Discovery of CRISPR-Cas12a clades using a large language model.
Journal:
Nature communications
Published Date:
Aug 23, 2025
Abstract
CRISPR-Cas systems revolutionize life science. Metagenomes contain millions of unknown Cas proteins. Traditional mining relies on protein sequence alignments. In this work, we employ an evolutionary scale language model (ESM) to learn the information beyond sequences. Trained with CRISPR-Cas data, ESM accurately identifies Cas proteins without alignment. Limited experimental data restricts feature prediction, but integrating with machine learning enables trans-cleavage activity prediction of uncharacterized Cas12a.
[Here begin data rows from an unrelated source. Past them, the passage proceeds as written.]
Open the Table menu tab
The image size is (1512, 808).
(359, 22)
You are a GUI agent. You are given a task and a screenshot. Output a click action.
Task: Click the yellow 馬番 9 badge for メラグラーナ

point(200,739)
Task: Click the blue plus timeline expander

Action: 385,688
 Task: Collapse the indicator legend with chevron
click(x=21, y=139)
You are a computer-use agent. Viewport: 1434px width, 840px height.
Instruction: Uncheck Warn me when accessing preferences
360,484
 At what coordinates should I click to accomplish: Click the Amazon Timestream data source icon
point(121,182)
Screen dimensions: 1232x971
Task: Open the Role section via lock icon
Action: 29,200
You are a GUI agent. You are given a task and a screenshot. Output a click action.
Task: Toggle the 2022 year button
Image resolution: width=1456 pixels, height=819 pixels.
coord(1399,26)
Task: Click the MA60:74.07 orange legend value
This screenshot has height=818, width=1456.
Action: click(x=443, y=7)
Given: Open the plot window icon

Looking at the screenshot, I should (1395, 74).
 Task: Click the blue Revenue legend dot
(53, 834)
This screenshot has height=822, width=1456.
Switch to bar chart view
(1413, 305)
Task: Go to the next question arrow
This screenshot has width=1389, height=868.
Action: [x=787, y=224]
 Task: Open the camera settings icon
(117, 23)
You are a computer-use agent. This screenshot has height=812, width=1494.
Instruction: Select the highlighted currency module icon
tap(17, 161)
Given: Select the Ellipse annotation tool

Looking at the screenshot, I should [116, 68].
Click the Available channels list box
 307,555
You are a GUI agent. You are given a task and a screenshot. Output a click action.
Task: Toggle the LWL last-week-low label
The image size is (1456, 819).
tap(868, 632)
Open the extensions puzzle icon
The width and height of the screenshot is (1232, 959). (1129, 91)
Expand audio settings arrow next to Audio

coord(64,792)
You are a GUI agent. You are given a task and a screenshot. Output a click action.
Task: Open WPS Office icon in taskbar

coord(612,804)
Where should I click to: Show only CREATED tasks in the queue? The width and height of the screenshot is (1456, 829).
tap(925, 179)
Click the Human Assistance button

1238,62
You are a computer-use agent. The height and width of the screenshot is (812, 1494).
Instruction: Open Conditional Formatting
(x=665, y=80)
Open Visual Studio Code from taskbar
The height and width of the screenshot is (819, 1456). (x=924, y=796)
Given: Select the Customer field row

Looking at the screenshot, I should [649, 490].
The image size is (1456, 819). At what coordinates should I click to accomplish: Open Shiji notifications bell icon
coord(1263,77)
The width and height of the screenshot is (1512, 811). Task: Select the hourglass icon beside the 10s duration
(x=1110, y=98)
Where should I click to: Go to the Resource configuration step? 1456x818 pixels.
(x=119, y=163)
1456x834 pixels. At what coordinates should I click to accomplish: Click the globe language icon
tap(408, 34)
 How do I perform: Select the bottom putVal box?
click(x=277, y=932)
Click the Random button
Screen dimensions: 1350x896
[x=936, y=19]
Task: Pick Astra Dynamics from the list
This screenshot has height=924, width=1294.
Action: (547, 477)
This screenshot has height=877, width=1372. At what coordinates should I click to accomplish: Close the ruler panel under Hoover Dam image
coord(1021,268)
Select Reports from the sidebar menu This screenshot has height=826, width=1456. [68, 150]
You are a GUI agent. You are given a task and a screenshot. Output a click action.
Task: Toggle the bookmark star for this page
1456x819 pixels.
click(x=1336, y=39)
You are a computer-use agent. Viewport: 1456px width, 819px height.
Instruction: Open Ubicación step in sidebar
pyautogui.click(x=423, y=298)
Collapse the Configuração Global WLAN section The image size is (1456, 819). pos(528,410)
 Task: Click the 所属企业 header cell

We discover 7 undocumented Cas12a subtypes with unique CRISPR loci. Structural analyses reveal 8 subtypes of Cas1, Cas2, and Cas4. Cas12a subtypes display distinct 3D-folds. CryoEM analyses unveil unique RNA interactions with the uncharacterized Cas12a. These proteins show distinct double-strand and single-strand DNA cleavage preferences and broad PAM recognition. Finally, we establish a specific detection strategy for the oncogene SNP without traditional Cas12a PAM. This study highlights the potential of language models in exploring undocumented Cas protein function via gene cluster classification.